— Однажды один композитор горько жаловался. Он говорил, что чувствовал себя машиной, сочиняющей музыку: в режиссерском задании все было расписано по минутам, и каждая музыкальная минута должна была нести определенную нагрузку. Эти строгие рамки несчастного композитора настолько угнетали, что музыку он так и не написал...
— Наверное, эта печальная история изложена в несколько утрированных тонах. Но некоторые из моих коллег действительно настолько нетерпимы к жестким временным рамкам, к строгим режиссерским заданиям, что не в состоянии работать в кино.

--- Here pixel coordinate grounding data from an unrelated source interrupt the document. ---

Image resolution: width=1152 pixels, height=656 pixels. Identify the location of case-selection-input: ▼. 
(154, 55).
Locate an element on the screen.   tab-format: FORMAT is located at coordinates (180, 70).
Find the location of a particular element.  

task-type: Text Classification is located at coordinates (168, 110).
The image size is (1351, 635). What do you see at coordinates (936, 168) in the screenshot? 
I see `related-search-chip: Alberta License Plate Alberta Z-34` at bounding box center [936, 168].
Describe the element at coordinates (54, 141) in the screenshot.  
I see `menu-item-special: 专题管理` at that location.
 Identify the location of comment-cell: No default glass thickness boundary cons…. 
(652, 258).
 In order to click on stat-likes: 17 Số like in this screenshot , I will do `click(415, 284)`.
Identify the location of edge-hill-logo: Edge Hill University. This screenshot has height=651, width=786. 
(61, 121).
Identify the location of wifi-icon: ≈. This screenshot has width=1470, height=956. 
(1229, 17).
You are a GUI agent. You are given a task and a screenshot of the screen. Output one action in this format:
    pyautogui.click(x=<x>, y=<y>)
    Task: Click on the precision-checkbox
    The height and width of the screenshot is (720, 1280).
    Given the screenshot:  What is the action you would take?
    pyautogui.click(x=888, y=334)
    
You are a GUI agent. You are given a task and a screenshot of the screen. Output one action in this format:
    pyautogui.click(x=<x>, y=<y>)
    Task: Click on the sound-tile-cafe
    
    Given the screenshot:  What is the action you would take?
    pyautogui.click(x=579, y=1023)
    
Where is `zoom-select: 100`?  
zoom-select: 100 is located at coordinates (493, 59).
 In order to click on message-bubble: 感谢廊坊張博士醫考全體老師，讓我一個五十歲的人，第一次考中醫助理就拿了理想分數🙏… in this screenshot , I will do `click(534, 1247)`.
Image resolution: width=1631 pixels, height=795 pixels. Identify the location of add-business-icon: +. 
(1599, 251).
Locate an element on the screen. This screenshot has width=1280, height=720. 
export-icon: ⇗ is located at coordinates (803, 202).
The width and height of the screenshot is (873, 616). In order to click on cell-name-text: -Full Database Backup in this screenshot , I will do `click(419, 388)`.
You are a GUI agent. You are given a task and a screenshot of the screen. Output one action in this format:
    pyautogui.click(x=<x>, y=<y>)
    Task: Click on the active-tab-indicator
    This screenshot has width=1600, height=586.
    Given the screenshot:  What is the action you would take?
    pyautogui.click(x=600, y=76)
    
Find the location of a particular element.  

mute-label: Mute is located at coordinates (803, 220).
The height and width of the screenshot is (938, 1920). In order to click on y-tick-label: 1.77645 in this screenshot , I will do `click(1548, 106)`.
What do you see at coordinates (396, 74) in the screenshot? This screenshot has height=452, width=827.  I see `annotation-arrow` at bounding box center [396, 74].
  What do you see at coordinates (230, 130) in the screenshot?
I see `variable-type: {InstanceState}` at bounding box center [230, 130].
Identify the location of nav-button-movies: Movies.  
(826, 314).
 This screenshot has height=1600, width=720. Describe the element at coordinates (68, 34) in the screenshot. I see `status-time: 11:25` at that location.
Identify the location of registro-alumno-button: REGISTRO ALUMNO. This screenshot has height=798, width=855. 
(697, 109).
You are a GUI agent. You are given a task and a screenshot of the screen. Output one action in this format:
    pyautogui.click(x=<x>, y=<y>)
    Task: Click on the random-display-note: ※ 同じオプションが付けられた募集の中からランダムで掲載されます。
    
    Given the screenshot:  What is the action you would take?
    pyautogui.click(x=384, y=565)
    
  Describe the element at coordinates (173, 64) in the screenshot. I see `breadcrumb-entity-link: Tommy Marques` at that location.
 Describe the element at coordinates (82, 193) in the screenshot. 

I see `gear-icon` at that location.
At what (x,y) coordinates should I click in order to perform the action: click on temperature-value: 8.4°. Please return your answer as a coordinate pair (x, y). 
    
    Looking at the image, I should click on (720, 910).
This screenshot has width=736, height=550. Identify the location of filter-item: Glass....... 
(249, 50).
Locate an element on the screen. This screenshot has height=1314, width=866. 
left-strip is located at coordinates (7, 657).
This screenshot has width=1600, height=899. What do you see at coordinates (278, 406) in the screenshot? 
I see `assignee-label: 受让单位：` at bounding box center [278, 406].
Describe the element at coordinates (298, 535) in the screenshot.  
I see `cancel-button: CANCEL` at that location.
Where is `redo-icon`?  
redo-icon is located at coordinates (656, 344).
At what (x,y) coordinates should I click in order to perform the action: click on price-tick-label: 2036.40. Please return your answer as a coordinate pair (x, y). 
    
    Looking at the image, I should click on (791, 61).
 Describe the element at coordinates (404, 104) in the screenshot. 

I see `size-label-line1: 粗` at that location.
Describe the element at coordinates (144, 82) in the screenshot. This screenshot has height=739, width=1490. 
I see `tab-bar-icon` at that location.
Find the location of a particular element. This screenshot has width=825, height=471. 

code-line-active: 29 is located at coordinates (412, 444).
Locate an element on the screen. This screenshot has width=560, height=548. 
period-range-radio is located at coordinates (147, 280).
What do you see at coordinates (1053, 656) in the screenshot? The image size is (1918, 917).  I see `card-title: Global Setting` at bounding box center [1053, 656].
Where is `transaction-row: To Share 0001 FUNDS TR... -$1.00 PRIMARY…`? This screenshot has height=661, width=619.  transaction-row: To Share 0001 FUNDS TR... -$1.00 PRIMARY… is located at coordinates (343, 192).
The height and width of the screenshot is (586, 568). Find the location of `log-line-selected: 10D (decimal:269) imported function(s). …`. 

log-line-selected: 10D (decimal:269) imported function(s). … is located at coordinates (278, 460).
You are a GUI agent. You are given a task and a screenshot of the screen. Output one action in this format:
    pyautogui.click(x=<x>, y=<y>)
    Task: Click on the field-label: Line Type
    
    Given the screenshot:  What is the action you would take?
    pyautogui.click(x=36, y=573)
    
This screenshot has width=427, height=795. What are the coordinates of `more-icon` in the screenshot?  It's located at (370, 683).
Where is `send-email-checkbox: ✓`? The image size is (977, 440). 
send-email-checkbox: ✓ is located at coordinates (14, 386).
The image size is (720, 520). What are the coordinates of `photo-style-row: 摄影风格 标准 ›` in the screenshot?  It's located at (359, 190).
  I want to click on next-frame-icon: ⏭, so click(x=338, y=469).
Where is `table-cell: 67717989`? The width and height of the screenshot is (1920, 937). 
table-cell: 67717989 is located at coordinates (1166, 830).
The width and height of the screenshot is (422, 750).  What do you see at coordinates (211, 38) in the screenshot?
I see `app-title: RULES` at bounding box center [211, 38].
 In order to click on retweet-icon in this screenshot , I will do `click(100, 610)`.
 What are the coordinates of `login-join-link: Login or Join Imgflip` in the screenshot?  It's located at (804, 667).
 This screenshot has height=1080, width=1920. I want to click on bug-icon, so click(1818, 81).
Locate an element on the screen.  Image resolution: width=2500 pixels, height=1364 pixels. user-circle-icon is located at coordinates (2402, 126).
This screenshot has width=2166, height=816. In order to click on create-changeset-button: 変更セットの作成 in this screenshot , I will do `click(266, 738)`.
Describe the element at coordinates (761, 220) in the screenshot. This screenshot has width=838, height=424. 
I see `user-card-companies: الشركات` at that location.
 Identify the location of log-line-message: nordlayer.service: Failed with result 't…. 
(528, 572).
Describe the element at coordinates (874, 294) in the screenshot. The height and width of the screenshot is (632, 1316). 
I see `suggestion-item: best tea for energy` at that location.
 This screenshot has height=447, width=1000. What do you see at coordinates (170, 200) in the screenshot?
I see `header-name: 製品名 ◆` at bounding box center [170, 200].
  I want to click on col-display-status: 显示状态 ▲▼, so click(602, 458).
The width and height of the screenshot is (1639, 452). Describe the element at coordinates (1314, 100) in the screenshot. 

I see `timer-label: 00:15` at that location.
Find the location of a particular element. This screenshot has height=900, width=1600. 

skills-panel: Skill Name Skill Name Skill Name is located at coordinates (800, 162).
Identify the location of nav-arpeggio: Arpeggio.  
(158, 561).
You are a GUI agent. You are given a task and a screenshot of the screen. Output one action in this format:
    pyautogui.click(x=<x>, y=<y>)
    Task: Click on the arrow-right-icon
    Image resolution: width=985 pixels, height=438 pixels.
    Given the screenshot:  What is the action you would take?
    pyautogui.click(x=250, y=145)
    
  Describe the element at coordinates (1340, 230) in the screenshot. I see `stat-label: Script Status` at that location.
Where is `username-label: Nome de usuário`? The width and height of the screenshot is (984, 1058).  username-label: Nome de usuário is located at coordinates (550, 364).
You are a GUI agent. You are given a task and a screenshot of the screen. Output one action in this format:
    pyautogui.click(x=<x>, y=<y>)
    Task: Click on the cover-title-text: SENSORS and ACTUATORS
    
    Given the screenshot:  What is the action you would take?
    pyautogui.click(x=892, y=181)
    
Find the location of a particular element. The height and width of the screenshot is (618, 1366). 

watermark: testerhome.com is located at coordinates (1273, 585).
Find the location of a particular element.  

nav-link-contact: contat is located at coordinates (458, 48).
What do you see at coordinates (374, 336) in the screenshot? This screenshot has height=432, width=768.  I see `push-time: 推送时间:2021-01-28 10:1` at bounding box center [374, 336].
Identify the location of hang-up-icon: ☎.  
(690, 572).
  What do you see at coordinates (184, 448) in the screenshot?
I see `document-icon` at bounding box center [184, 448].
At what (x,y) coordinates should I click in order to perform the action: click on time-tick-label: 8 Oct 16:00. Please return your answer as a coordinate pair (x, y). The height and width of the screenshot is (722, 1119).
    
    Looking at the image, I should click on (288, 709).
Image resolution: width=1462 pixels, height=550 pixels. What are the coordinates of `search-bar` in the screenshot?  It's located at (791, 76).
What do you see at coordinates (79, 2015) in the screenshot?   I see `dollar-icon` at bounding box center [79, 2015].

Экран сковывает их композиторскую фантазию, им необходима творческая свобода и самостоятельность, большое временное пространство, чтобы выразить себя. Среди них очень много по-настоящему больших композиторов, но кинематографическое творчество им противопоказано.
— А как вы относитесь к режиссерским заданиям?
— С большим уважением! Я режиссерский диктат принимаю как данное. Режиссер — главная фигура в кинематографическом производстве. И, главное, я убедился в том, что режиссерские задания по большей части бывают обоснованы. Как правило, они точны, часто — очень интересны. И даже порой парадоксальность, непрофессиональность их музыкальных заданий заставляет нас, композиторов, искать необычное музыкальное решение. Режиссер видит будущую картину задолго до того, как что-то появилось на экране. Видит целиком и, наверное, даже слышит.
— То есть композитору остается только записать то, что слышит режиссер. Казалось бы, просто! Но нужно еще каким-то образом понять, что он слышит. Какие слова режиссеры говорят композитору?
— Обычно говорит так: «В этом эпизоде мне нужна простая и хорошая мелодия...» или: «Здесь нужна грустная, чуть ироничная музыка...»
— И все?
— Да... Нередко этим дело и ограничивается...
— Как бы то ни было, режиссерские указания облегчают композитору работу. Помню, мне, начинающему кино-композитору, пришлось, обходясь почти без режиссерского руководства (случилось так, что в процессе съемки один режиссер сменил другого), писать музыку к фильму «Человек-амфибия». Материал предоставлялся благодарный: и фантастическая подводная экзотика, и любовь, и погони, и драки. Тут можно было насочинять и песни и танцы. Ни о какой главной музыкальной теме я тогда не задумывался. В моем распоряжении были три оркестра — симфонический, эстрадный и ансамбль электроинструментов, — и я роскошествовал, как я теперь понимаю, без нужды. Как ни странно, больше всего хлопот доставила мне «Песня о портовом Кабачке», ставшая потом шлягером. Я чувствовал, что тут требуется именно разбитная шлягерная мелодия, основанная на повторении, например, одного и того же не очень осмысленного слова, что-нибудь вроде «самба-мамба». Поэт Фогельсон придумал: «Нам бы, нам бы — там бы, там бы». На этом и был построен ритм.
А. Петров, Н. Колесникова. «Диалог о киномузыке».